THE VERIFIERS
By Jane Pek
Whether the digital takeover of our lives is a blessing or a fatal curse is up for debate, but it sure is a boon for crime writers. In Jane Pek’s debut ‘The Verifiers’, the worlds of social media, big tech, and internet connectivity provide fertile new ground for people to cheat, cheat, and potentially kill each other.
Claudia Lin, the narrator and protagonist, is young, Asian, schooly, queer, native of Queens and a bit of a wimp. After giving up the fast-paced financial job that her successful brother arranges, Claudia signs up to play a detective of sorts at a shady start-up called Veracity, which verifies the identities and stories of users on dating apps. The job essentially involves cyberstalking people online and stalking them regularly the rest of the time. Claudia is not suited for her new position: she is a bit of a luddite, has never used a dating site herself or even had much to do with the digital world. Her main qualification is her dedication to detective fiction. This lifelong preparation leads to both revelation and disaster when Iris Lettriste, a mysterious client, hires Veracity to investigate two suitors, one of whom she never met. Veracity’s bread-and-butter is getaway liars – cheating husbands, fabulists faking their jobs or ages, gamers juggling apps and profiles. But Claudia senses that something else is going on with Iris, and when she goes missing from both the real and digital worlds, dumps Veracity (and her account) and deletes all her profiles, it pulls Claudia into an adventure that will leave her fictional hero, inspector, worthy. Yuan. Was Iris a suicide? Or was she murdered? Was she Iris at all – or her own sister? Was she a depressed, destitute, and heartbroken journalism high school dropout, or a daring investigative journalist about to blow the lid on the dating industry?
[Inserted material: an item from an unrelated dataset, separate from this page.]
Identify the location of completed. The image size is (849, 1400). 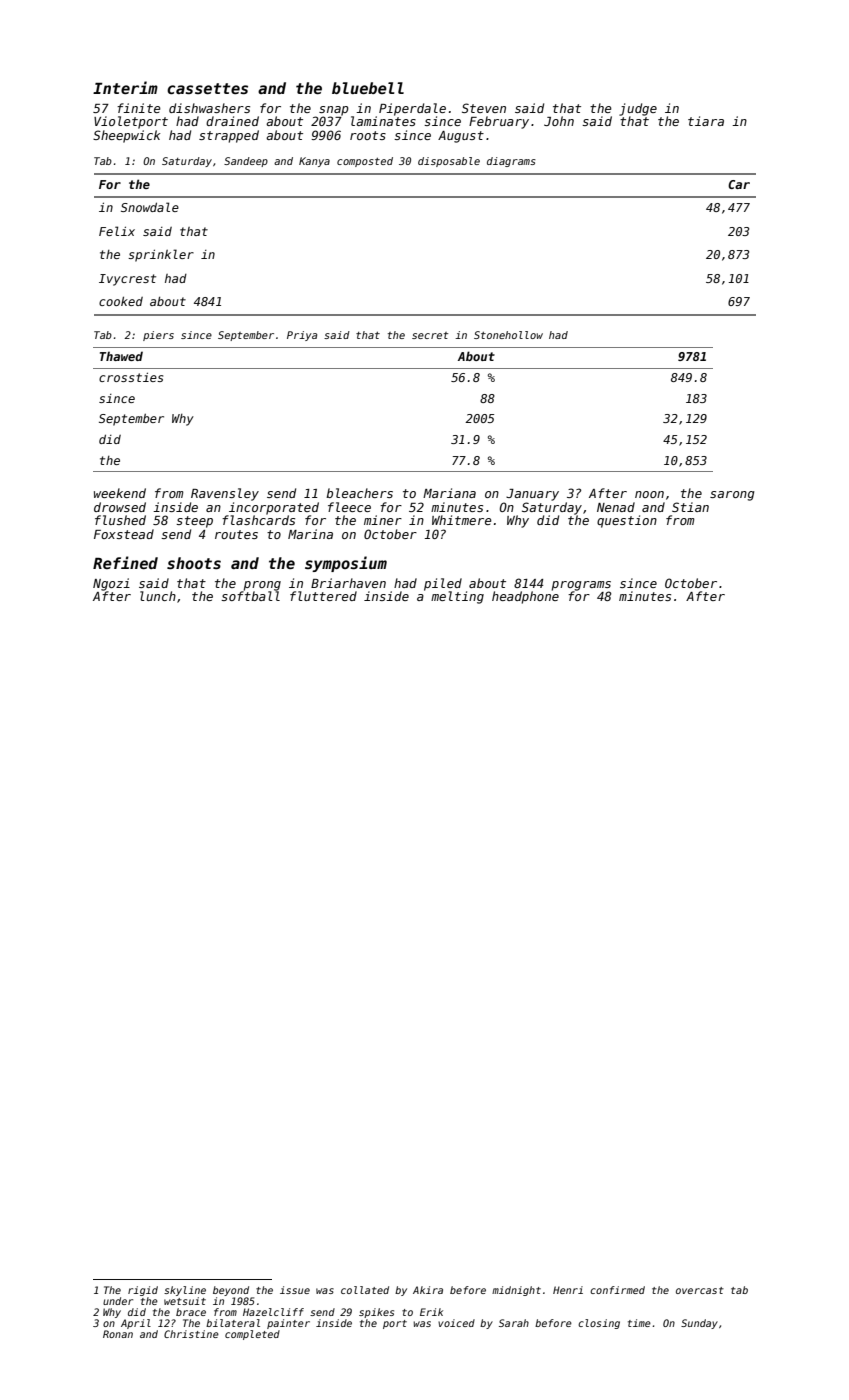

Those parts of the novel devoted to Claudia’s personal life are well rendered and charming, but not particularly fresh. Her hypercritical immigrant mother, super-ambitious or stunning siblings, lovable loser/wannabe artist friends, and nerdy, smart party mates and connections are likeable and all too recognizable — but not exactly bigger than life. The book jumps into a higher, wilder gear when the odd, less predictable, and potentially malevolent characters arrive, especially the glamorous Becks Rittel, the “Blonde Assassin,” who has a knack for uttering deadpan, socially unacceptable comments, and who erotic accusation Claudia that the reader can not miss, even if Claudia herself seems oblivious. Also compelling is Claudia’s inscrutable boss, Komla Atsina, a smooth Ghanaian tech wizard whose soft, elegant, highly controlled demeanor makes him equally believable as an undercover hero or evil mastermind.
“The Verifiers” offers the noir tropics Claudia loves (enigmatic client, amateur detective, lots of red herring), but with a decidedly 21st century twist. And the central mystery, at least for this reader, is original and intriguing. The question of whether the people we encounter online are who they say they are is a really troubling one. Are they cheaters, cheaters, psychopaths – or something even stranger and scarier? What if they aren’t humans at all, but bots, or as Pek calls them, “synths,” made to trick and control us? Do we surrender to algorithms that know us better than we know ourselves? Are we exchanging our freedom of choice, thought, even desire, for convenience and fantasy? Are we no longer able to tell, or even care, what is real? In investigating these issues, “The Verifiers” leads us deeper and deeper into a maze with no obvious exit. Except of course to uninstall our apps and stop searching for truth and happiness online. But we never will. Shall we?